Jennifer Lopez’s four favourite movies of all time

When Jennifer Lopez isn’t busy hanging out on a yacht or being paid £2million to sing some songs at extravagant weddings for the uber-rich, she occasionally does a spot of acting, although if you’re honest, you’d be hard-pressed to name any of the movies she’s made since 2019’s admittedly very good Hustlers.

The reason for that seems to be twofold: firstly that she has focused quite a bit on her singing, including vastly lucrative stints doing residencies at Las Vegas casinos, and also that the movies she has produced over the last five years or so all seem to be in conjunction with streaming sites like Netflix or Prime Video, resulting in features you come across at one in the morning while trying to find something to watch and think ‘I have no recollection of that being released whatsoever’.

Those include 2024’s wrestling drama Unstoppable, a sci-fi thriller called Atlas the same year, one called The Mother in 2023, as well as a comedy called Shotgun Wedding the year before that, and honestly, those films could have been about anything, stacking up like the parody clips at the end of 22 Jump Street.

However, while her hit movies might have tailed off in recent years, there was a time when she was one of the most in-demand, highly paid actors in the world, so she must have been doing something right. There were huge romantic comedies like Maid in Manhattan, spicy thrillers with George Clooney like 1998’s Out of Sight, a horror sci-fi in The Cell and more recently, there was even a Jason Statham punch-em-up in the ‘actually not that bad’ Parker.

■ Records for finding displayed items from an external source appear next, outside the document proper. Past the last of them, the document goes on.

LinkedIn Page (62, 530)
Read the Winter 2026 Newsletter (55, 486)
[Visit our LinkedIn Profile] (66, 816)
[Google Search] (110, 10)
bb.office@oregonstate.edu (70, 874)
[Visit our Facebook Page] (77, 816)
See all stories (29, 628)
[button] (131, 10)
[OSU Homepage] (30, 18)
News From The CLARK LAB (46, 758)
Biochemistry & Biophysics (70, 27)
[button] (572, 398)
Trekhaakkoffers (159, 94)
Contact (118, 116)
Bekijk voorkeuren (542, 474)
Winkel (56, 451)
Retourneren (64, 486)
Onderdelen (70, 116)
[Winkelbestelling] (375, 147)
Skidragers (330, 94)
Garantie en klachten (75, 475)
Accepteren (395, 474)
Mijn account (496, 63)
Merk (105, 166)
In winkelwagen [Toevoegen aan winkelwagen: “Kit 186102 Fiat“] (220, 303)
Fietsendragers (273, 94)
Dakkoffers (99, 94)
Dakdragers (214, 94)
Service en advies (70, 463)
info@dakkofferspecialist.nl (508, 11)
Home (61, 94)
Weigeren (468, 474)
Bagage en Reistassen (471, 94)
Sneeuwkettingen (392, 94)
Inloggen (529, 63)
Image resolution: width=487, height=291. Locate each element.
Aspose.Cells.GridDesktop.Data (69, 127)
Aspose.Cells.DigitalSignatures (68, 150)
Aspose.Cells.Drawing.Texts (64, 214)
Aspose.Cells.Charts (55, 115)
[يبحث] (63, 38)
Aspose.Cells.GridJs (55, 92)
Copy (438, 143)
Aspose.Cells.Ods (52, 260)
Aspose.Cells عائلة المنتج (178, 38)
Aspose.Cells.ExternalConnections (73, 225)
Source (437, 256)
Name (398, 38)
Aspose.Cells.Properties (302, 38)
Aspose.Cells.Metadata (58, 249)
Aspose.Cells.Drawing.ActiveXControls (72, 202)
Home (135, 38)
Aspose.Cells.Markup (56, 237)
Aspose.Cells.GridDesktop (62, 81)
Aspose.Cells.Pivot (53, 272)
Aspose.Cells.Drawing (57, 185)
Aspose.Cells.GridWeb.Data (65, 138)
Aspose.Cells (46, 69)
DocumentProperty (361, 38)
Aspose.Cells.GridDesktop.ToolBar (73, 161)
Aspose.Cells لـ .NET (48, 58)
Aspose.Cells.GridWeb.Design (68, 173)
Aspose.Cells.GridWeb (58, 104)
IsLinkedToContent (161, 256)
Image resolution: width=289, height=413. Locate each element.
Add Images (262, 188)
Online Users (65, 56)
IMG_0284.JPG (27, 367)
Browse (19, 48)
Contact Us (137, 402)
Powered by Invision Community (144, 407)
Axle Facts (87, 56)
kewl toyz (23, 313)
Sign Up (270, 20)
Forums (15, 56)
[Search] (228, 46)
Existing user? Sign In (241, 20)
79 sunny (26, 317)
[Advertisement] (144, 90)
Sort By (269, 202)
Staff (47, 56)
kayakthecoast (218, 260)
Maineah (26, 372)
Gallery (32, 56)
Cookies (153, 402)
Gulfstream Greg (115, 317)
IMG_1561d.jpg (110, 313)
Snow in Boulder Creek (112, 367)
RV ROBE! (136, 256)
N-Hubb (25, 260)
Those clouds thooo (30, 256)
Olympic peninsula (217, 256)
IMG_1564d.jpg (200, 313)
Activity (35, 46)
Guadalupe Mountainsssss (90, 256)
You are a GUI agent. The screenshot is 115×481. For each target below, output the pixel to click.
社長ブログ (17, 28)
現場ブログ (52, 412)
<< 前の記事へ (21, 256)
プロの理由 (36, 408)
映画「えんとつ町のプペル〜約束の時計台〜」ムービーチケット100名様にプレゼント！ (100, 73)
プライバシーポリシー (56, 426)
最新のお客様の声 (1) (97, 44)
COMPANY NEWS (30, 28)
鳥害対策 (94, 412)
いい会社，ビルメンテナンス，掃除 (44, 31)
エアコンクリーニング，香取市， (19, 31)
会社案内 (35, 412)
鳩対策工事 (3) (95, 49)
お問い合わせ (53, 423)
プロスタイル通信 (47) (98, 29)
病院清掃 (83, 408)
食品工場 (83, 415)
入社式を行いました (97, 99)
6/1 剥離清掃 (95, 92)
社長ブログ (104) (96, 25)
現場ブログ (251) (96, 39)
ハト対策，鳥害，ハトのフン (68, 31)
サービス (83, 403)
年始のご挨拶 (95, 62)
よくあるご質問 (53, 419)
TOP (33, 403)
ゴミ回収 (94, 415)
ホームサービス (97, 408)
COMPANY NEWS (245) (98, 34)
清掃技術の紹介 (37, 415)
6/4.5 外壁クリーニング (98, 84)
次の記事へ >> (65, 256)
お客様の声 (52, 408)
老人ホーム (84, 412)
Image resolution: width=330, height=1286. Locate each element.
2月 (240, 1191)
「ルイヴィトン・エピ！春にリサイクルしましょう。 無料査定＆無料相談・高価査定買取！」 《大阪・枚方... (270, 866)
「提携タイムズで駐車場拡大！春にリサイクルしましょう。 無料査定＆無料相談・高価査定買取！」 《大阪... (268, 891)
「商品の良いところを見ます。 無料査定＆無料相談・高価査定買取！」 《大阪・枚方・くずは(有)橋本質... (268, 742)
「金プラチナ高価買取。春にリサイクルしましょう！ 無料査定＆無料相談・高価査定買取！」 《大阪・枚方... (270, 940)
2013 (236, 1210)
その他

But what movies does Lopez herself like to unwind to while presumably counting her money while lying on a bed of money? Well, she was asked by Letterboxd recently on the red carpet to name her four favourite films of all time, a task and question she undertook with all the engagement and attention that a horse might give the 10,000th fly to land on its nose that day.

She started off by naming West Side Story, the original from 1961, we assume, and not the Steven Spielberg remake that came 50 years later. The movie was adapted from a 1957 musical inspired by Romeo and Juliet and is about tensions between local gangs on New York’s Upper West Side, which is now somewhere you can pay $25 for a latte and wish you had the money to visit some museums. Starring Natalie Wood, it remains one of the most successful films of all time, winning ten out of 11 Oscar nominations.

Next she went with the Ryan Gosling and Rachel McAdams rain-soaked tear-jerker The Notebook, which to be frank a lot of women liked and a lot of men didn’t, which is fine, but was probably summed up best by a quote from The Guardian on release which said simply that “Dentistry in the Renaissance couldn’t have been more painful than watching this”.

Third on Lopez’s list was Robert De Niro’s directorial debut, A Bronx Tale from 1993, starring Chazz Palminteri, a superbly gritty mob movie about a young boy trying to choose between good and bad while coming of age. She, of course, is very proud of being from the Bronx, something you may have had a hint of thanks to her single ‘Jenny from the Block’, which featured the lyrics, “No matter where I go, I know where I came from (Southside Bronx, from the Bronx)” for the avoidance of doubt.

Last on the round-up came a slightly lesser-known film, 1992’s Prelude to a Kiss, which was a romantic fantasy with Alec Baldwin and Meg Ryan, and is one of those strange body-swap movies, a bit like Freaky Friday, in which Ryan kisses an old man (OK) and switches souls with him for some reason.